Je suis marié depuis dix-huit ans, écrit M. Steinhardt, et, durant tout ce temps, je n’ai pas beaucoup souri depuis mon réveil jusqu’à mon départ pour le travail. Sur votre conseil, je décidai de tenter pendant une semaine “l’expérience du sourire”. Le lendemain matin, donc, en faisant ma toilette, je contemple ma triste figure dans le miroir, et je me fis le petit discours suivant: “Mon vieux Bill, à partir d’aujourd’hui, fini cette sale bouille… Tout ça va changer. Dès cette minute, tu vas être aimable, tu vas sourire ! “

En m’asseyant à table pour le petit déjeuner, je saluai ma femme d’un aimable: “Bonjour, ma chérie ! “ accompagné d’un large sourire. Vous m’aviez prévenu qu’elle serait peut-être surprise. Vous Aviez sous-estimé l’intensité de sa réaction. Elle fut stupéfaite! Ebahie! Je lui annonçai qu’à partir de maintenant elle me verrait ainsi tous les jours. Et, depuis deux mois, je tiens ma promesse et la salue chaque matin le plus aimablement du monde.

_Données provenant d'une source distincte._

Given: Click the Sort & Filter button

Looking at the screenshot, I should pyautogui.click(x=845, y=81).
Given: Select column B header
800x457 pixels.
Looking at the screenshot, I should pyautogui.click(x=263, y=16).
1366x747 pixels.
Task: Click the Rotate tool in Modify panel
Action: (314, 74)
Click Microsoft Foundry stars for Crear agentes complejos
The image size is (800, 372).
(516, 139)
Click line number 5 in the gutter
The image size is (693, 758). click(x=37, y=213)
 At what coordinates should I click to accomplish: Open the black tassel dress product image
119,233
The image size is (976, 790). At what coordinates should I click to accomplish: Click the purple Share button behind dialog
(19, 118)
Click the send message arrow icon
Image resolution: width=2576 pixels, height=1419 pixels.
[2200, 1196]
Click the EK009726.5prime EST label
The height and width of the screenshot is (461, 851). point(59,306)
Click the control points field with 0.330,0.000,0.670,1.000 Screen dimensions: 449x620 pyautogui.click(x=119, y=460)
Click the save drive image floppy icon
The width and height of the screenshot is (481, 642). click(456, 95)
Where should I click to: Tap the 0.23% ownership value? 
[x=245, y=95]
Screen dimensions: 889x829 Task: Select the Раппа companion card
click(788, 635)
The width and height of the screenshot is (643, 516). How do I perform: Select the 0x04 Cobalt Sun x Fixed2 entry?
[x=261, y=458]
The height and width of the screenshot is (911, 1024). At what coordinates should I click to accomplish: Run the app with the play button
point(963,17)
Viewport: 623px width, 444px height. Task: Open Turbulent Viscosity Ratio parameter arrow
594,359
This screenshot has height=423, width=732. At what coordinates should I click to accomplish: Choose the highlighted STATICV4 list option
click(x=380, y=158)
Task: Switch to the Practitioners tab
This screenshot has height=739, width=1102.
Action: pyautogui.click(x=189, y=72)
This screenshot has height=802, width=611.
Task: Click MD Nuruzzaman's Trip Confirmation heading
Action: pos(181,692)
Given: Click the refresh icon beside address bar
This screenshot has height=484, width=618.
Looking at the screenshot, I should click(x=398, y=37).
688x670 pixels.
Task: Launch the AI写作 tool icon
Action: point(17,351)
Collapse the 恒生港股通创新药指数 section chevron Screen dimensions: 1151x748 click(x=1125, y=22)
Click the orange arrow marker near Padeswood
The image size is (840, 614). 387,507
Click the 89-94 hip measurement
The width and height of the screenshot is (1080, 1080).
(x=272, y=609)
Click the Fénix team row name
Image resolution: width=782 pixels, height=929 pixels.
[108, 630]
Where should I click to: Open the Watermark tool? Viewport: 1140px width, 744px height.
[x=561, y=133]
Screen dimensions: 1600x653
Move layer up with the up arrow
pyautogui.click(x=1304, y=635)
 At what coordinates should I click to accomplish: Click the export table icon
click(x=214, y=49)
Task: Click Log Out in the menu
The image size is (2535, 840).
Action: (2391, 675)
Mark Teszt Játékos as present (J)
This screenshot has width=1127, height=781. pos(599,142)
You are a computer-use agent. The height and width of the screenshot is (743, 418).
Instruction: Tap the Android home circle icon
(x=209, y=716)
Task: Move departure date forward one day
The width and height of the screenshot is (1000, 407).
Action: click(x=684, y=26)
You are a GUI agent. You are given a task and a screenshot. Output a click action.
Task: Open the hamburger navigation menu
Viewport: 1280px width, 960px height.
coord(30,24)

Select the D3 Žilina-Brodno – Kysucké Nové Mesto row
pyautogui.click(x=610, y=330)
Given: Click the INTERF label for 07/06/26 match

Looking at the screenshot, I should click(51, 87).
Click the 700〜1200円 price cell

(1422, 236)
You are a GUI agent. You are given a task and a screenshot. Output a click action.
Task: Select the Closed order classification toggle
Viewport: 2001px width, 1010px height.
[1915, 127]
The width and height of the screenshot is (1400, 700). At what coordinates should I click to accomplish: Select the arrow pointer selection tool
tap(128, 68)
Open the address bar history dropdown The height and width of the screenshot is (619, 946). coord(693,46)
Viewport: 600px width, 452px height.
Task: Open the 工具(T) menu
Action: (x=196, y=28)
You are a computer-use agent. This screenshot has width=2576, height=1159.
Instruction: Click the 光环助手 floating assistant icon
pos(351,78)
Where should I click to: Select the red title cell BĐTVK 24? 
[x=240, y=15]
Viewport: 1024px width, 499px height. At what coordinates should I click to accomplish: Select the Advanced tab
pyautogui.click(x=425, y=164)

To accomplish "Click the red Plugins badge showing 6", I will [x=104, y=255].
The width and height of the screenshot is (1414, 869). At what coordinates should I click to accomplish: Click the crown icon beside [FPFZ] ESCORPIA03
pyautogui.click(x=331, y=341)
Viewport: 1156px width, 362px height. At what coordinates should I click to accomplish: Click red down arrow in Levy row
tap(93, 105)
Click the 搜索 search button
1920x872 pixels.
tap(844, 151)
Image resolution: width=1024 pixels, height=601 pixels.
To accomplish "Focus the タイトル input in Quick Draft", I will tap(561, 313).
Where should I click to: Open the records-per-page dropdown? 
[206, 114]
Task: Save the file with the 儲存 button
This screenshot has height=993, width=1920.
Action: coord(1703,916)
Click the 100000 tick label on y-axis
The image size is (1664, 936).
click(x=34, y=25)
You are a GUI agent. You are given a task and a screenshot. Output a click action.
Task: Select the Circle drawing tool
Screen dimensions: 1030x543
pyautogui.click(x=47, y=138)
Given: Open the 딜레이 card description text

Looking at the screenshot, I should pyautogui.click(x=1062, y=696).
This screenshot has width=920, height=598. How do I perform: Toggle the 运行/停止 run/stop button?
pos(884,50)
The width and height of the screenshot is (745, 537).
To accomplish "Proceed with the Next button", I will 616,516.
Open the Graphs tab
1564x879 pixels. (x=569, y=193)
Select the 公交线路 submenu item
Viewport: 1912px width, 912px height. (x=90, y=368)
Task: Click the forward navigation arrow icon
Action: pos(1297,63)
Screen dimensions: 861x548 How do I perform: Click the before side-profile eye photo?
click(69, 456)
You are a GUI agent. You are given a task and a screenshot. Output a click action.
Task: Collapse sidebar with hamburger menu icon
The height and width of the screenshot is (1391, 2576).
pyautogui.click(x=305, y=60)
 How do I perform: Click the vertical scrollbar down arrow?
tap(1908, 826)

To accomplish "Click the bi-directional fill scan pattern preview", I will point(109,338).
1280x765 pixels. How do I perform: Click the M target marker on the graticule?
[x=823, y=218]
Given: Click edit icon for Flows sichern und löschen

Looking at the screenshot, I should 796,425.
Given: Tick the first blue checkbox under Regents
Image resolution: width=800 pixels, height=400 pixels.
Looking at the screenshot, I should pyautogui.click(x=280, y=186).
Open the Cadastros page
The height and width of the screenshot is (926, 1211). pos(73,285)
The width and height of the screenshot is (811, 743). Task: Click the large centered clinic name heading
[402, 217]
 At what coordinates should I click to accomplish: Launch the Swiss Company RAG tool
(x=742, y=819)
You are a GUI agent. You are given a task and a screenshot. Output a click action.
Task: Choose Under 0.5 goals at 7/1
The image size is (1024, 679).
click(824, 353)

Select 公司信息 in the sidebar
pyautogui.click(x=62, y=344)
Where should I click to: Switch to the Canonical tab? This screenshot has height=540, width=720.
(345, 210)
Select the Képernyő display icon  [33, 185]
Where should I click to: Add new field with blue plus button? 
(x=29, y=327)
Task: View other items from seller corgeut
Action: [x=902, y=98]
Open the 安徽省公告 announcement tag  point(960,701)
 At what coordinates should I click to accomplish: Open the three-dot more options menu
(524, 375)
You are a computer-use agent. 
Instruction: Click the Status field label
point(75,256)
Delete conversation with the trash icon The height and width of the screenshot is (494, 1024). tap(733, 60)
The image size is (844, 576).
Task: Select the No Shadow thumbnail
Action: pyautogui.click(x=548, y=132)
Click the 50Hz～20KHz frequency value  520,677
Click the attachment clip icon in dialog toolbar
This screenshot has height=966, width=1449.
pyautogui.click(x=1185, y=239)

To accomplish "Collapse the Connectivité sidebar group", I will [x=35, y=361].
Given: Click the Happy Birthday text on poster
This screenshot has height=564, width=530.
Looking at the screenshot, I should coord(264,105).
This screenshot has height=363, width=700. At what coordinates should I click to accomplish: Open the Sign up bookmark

Ce changement d’attitude nous a apporté plus de bonheur en deux mois que notre vie en commun ne nous en avait donné pendant une année entière. Maintenant, en quittant mon appartement, j’aborde les voisins avec un bonjour ou un sourire. J’interpelle cordialement le gardien. Quand j’arrive à la Bourse, je souris à des gens qui ne l’avaient jamais vu sourire auparavant.

Je partage mon bureau avec un autre agent de change dont l’un des collaborateurs est un garçon fort sympathique. J’étais enchanté des résultats de ma nouvelle philosophie que j’en fis part à ce collègue. Il me confessa alors qu’au début il m’avait trouvé fort désagréable, et qu’il n’avait modifié que depuis peu son opinion à mon égard. Il me dit: “Quand vous souriez, vous vous humanisez.”

Je ne critique plus personne; au lieu de blâmer, j’encourage.

Je n’entretiens plus les autres de mes préoccupations, j’essaie plutôt de comprendre les leurs. Cette nouvelle attitude a complètement transformé ma vie. Tout en m’apportant des avantages matériels, elle a fait de moi un autre homme, heureux, entouré de sympathies.

 

Existe-t-il meilleure récompense?

Vous n’avez pas envie de sourire. Eh bien! Forcez- vous! Si vous êtes seul, sifflez, fredonnez, chantez. Agissez comme si vous étiez déjà vraiment heureux, et cela tendra à vous rendre heureux.